GOAL OF THE EXERCISE
In the entries below, find the lines that include "agent" and give their number as the whole reply.
(DATA FOR THIS EXERCISE)
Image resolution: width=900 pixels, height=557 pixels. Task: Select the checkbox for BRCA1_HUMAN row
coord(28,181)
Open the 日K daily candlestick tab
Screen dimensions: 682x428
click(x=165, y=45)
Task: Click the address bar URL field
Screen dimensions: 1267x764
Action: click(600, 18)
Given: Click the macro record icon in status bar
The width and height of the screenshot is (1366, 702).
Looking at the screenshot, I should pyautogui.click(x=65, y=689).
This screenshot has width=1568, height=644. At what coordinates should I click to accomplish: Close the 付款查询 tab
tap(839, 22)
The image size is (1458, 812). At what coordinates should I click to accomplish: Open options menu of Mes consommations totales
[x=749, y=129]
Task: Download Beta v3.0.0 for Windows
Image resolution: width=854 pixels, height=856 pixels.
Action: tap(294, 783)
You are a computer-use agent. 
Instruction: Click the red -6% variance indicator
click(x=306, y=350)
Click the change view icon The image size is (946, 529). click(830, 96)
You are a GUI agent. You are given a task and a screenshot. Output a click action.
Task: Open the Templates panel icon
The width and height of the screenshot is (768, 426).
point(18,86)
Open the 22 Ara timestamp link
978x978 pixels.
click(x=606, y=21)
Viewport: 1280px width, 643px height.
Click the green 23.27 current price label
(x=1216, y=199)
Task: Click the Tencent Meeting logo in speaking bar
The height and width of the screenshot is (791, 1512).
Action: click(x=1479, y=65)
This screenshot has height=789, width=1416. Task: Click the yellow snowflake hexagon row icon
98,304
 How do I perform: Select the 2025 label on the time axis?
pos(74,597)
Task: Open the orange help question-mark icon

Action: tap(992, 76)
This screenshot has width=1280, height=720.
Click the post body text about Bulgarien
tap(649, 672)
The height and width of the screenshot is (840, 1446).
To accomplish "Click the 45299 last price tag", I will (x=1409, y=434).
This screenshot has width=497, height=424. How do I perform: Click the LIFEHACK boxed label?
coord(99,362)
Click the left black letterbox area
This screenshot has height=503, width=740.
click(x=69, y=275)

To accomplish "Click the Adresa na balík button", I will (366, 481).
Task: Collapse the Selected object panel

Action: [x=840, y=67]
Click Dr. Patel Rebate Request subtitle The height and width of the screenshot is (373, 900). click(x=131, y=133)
(End DATA FOR THIS EXERCISE)
SOLUTION FOR THIS EXERCISE
2